- [Aim of the task]:
Starting at the line below holding "Where should I" and stopping at the line holding "Select Reduced water", print every line exactly, both ends included, and leave the rest out.

- [Task input]:
BEGIN

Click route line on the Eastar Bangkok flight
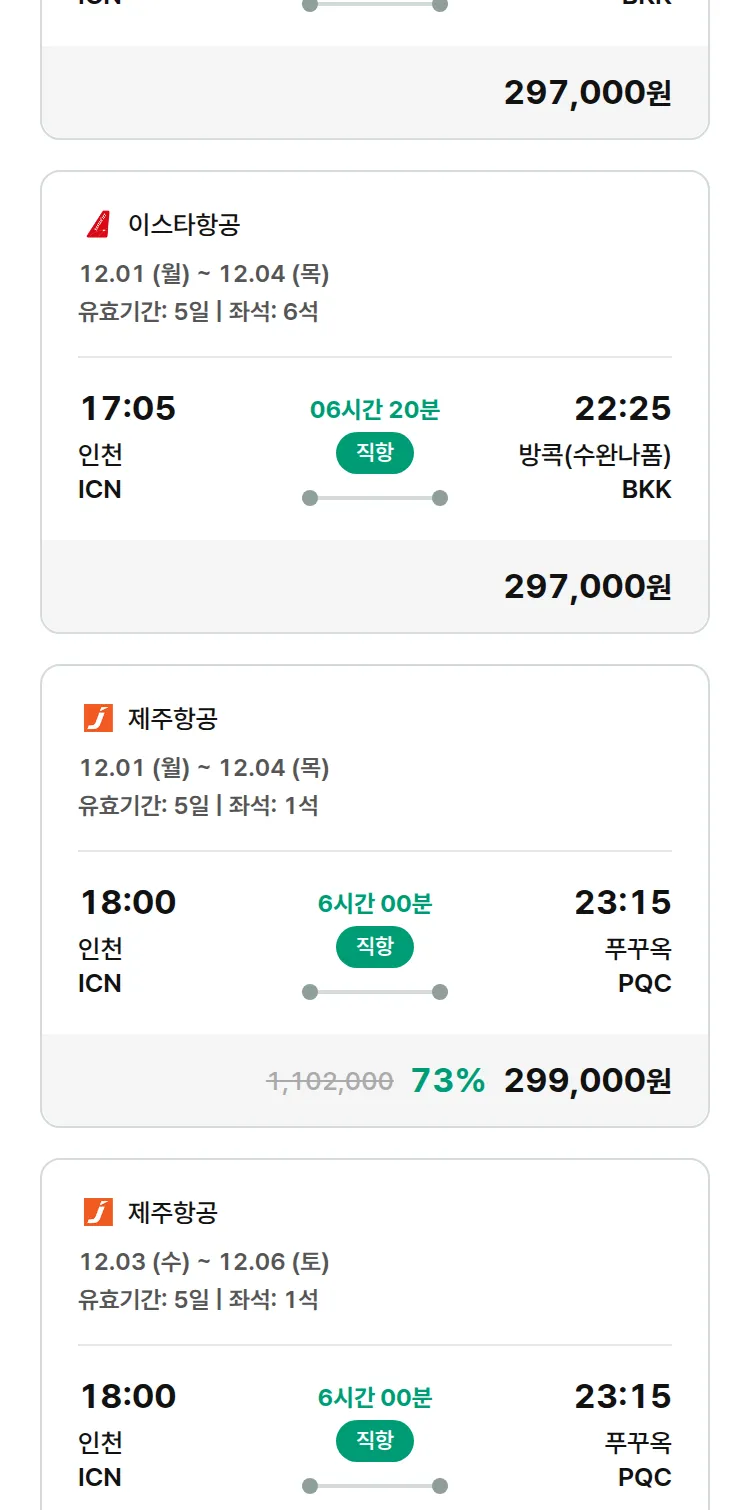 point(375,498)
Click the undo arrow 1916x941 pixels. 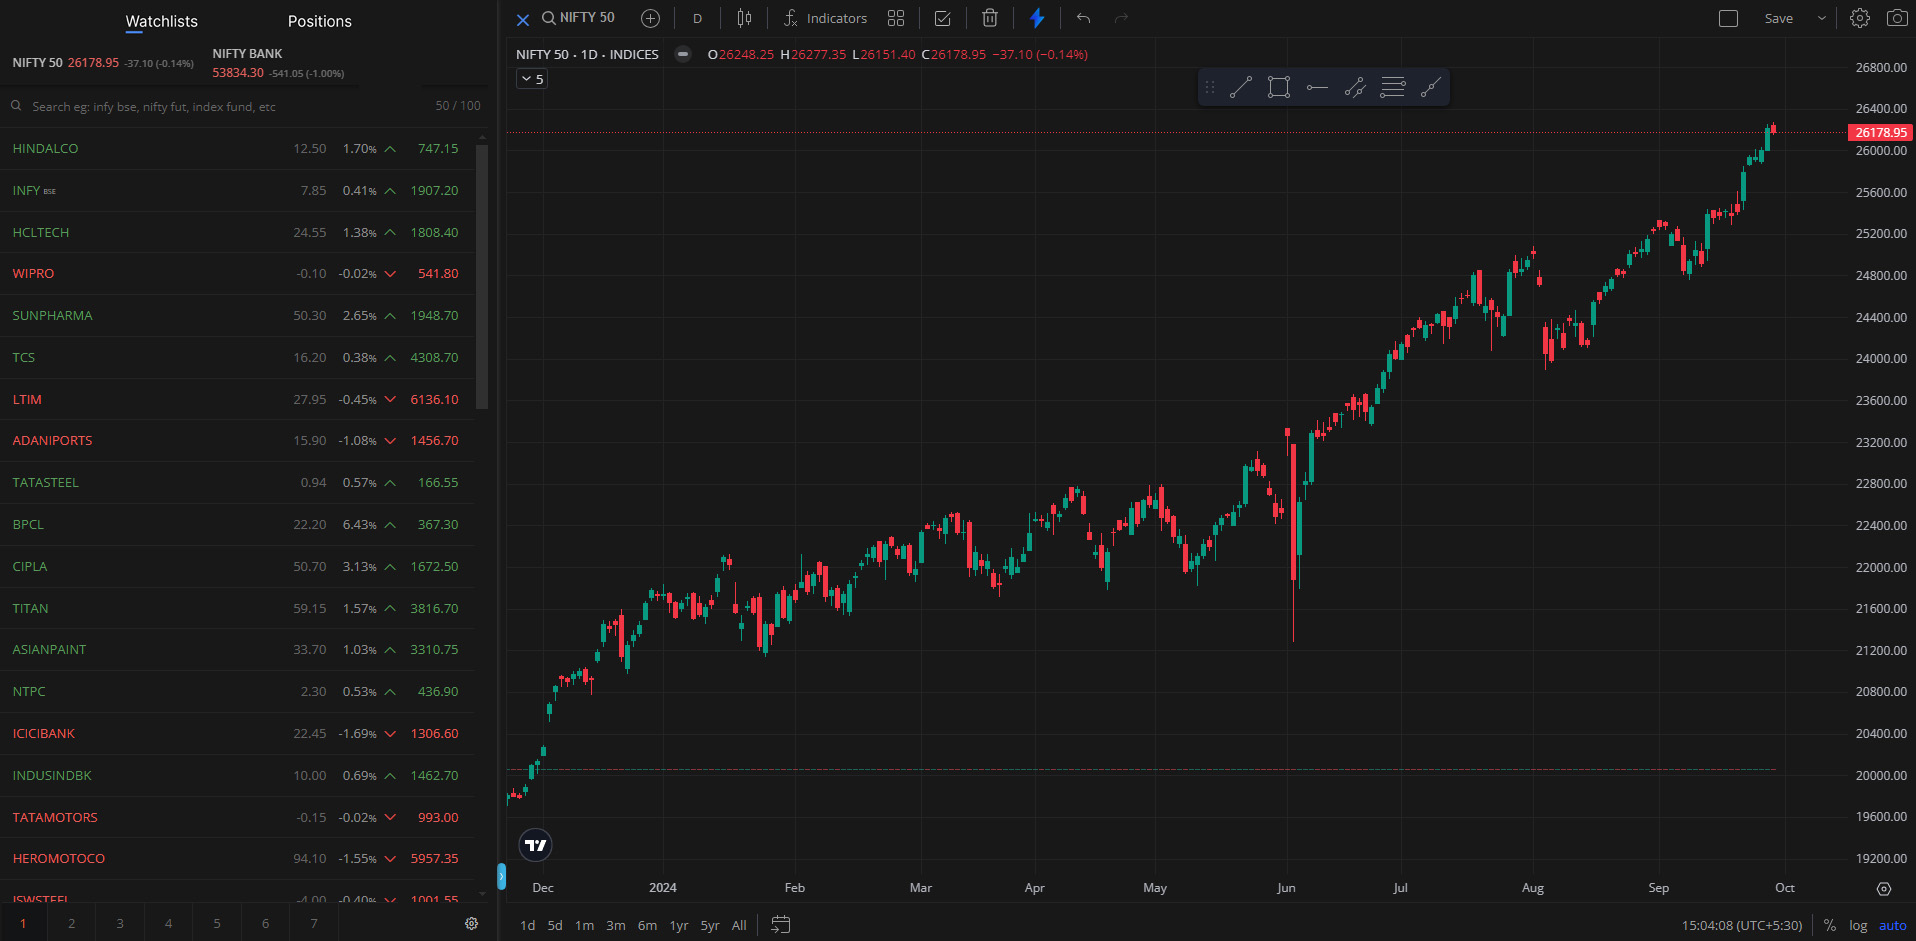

END
BEGIN

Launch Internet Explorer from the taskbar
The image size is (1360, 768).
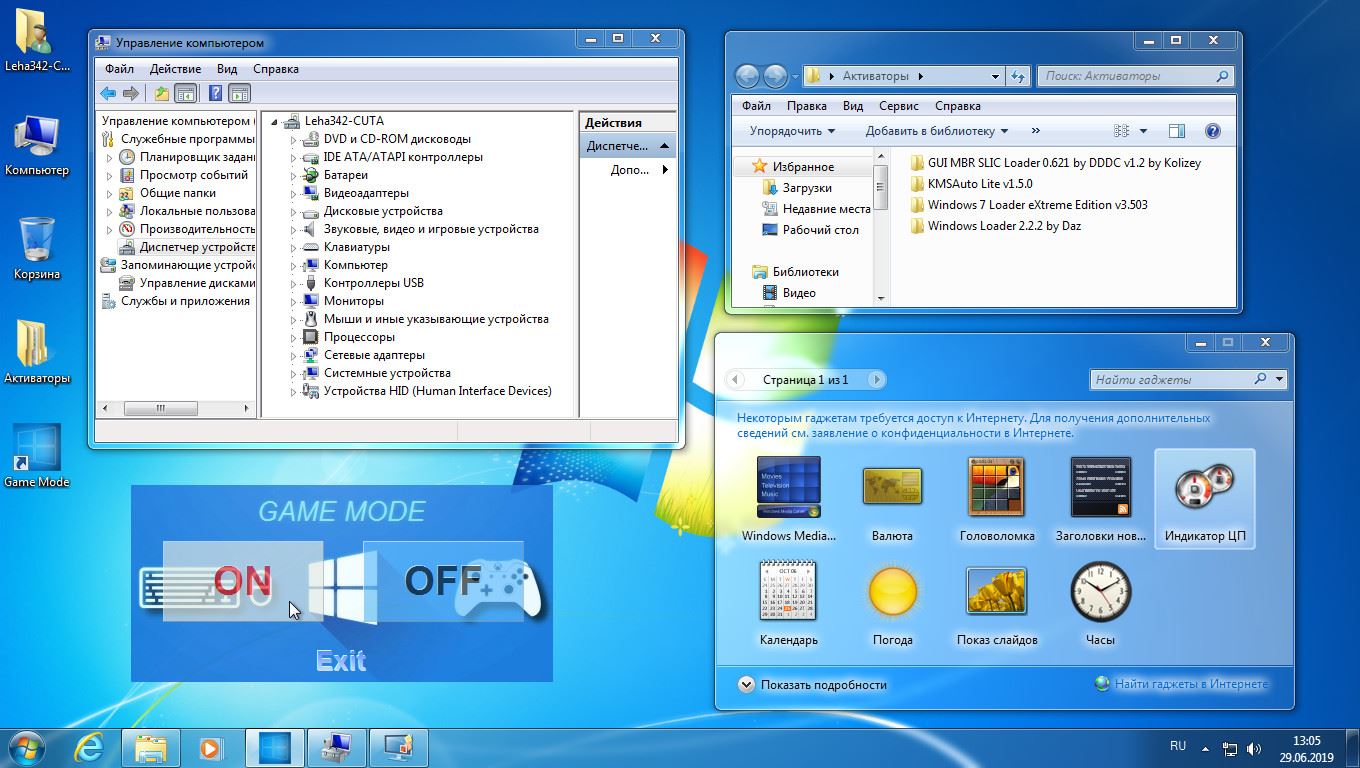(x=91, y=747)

END
BEGIN

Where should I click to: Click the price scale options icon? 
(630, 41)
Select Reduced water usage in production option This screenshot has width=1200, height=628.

END

- [Response]:
Where should I click to: Click the price scale options icon? 
(630, 41)
Select Reduced water usage in production option This screenshot has width=1200, height=628.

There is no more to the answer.